Itaú Unibanco, Caixa Econômica, Bradesco, Banco do Brasil e Santander serão os principais responsáveis pelos custos decorrentes do colapso do Banco Master. As instituições podem precisar desembolsar um total de aproximadamente R$ 30 bilhões para a recomposição do Fundo Garantidor de Créditos (FGC) nos próximos meses, conforme análises do mercado financeiro.
O FGC possui um patrimônio estimado em R$ 125 bilhões, e a situação do Banco Master, Will Bank e Banco Pleno pode exigir pelo menos R$ 52 bilhões. O Banco do Brasil foi o único dos cinco maiores bancos a divulgar publicamente sua estimativa de desembolso, enquanto os demais realizam cálculos internos.
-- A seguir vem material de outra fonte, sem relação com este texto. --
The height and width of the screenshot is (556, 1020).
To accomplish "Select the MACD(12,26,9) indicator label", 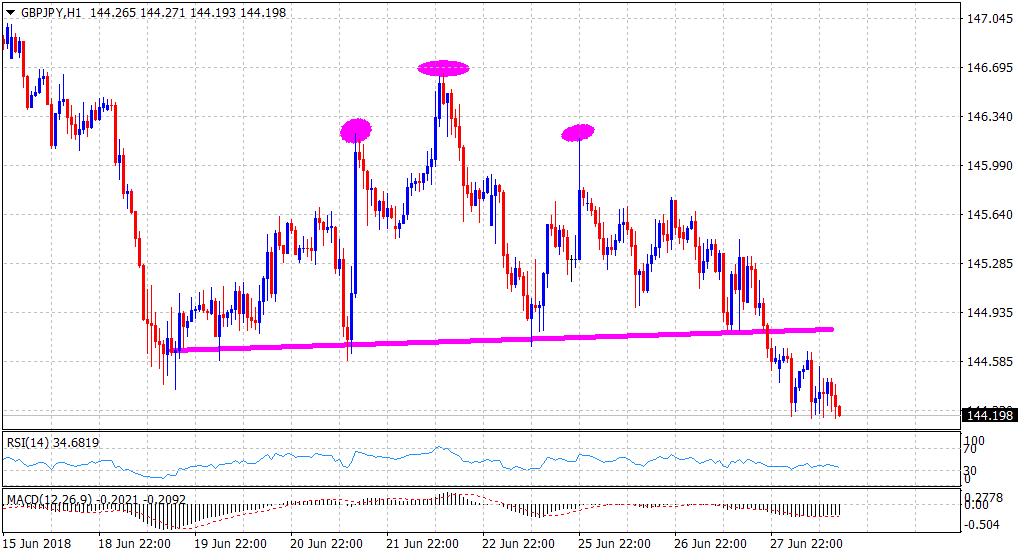I will point(49,498).
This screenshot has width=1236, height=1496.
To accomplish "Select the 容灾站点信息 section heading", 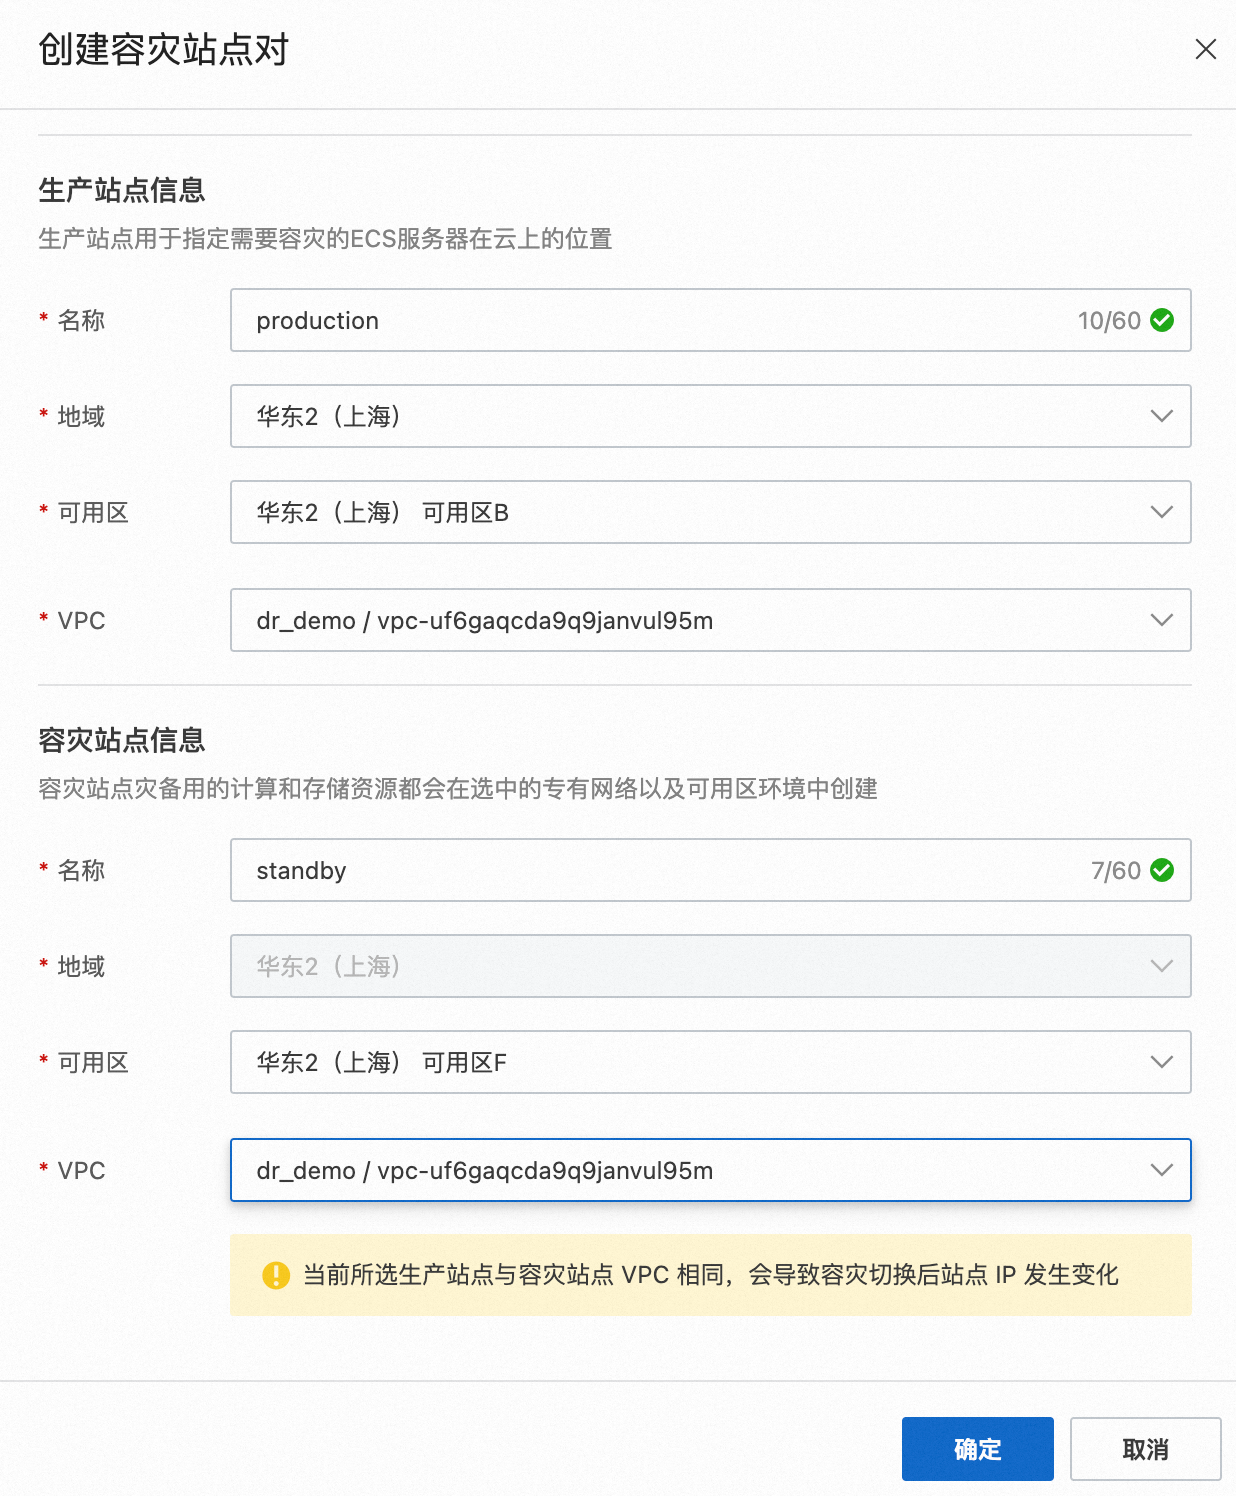I will tap(122, 740).
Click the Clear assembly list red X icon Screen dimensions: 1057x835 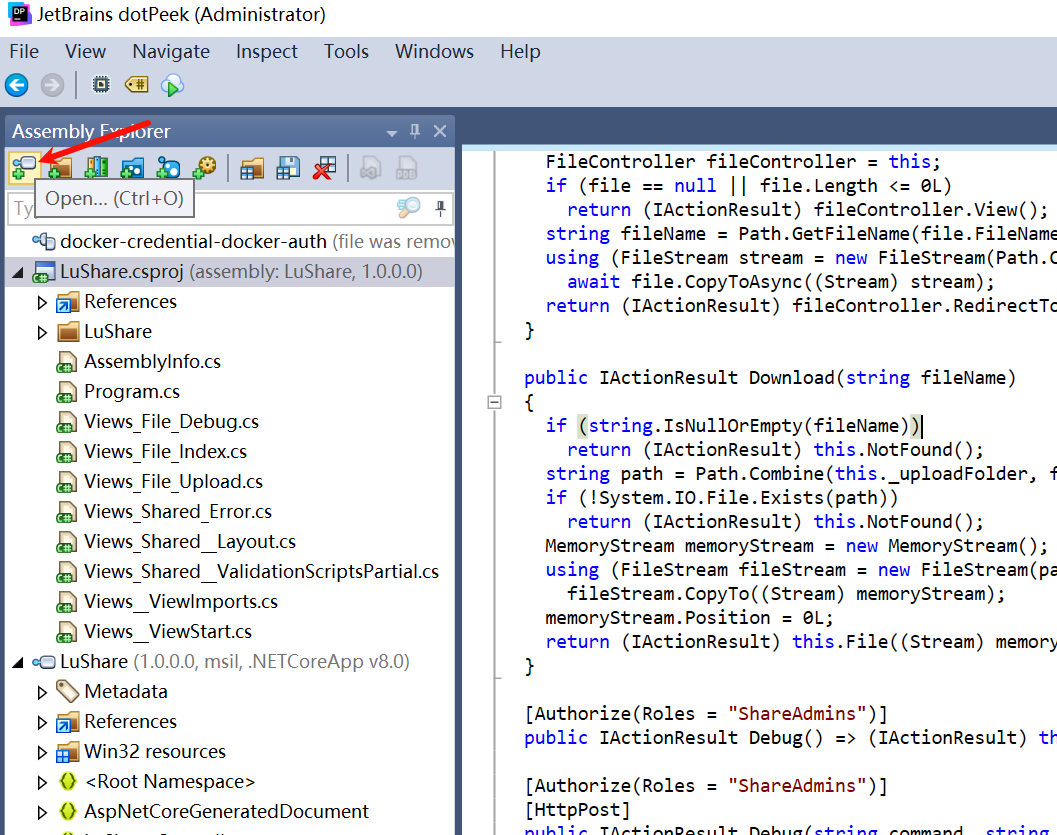click(x=323, y=168)
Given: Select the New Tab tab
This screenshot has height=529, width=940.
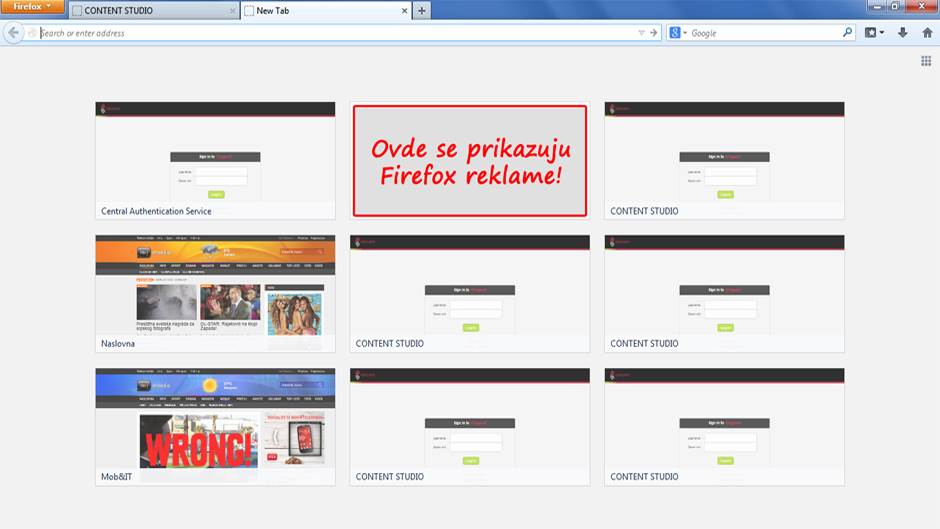Looking at the screenshot, I should [320, 11].
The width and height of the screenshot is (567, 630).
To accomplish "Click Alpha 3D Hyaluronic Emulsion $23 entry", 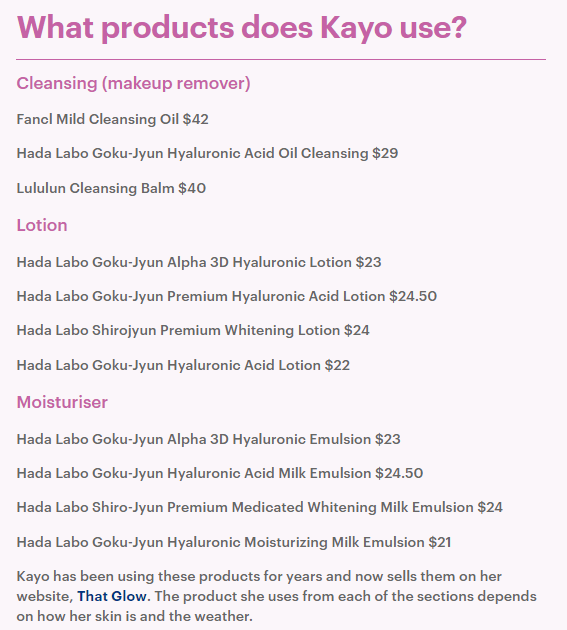I will [x=209, y=439].
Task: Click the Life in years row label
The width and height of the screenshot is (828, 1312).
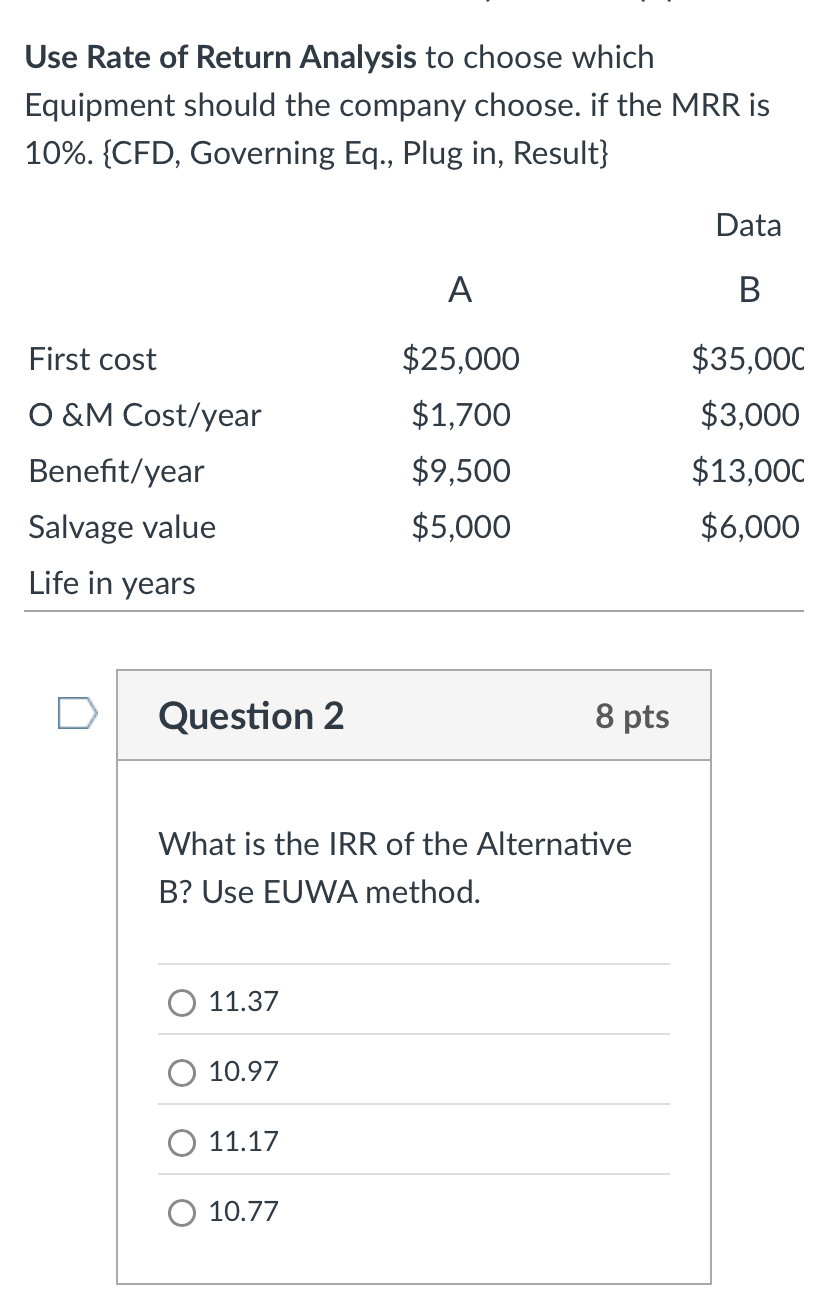Action: click(110, 583)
A estimativa considera o adiantamento de cinco anos de contribuições mensais ao FGC, como parte de um plano de reconstrução. Além disso, haverá uma contribuição extraordinária de 50% sobre os aportes mensais, resultando em um custo anual de R$ 2,6 bilhões para os quatro principais bancos, segundo cálculos do Citi.
O Itaú deve desembolsar R$ 8,8 bilhões inicialmente, seguido por R$ 882 milhões anuais. O Bradesco deve mobilizar R$ 7 bilhões e o Santander, R$ 3,4 bilhões. A situação impacta as métricas financeiras das instituições, mas analistas consideram que o efeito será administrável.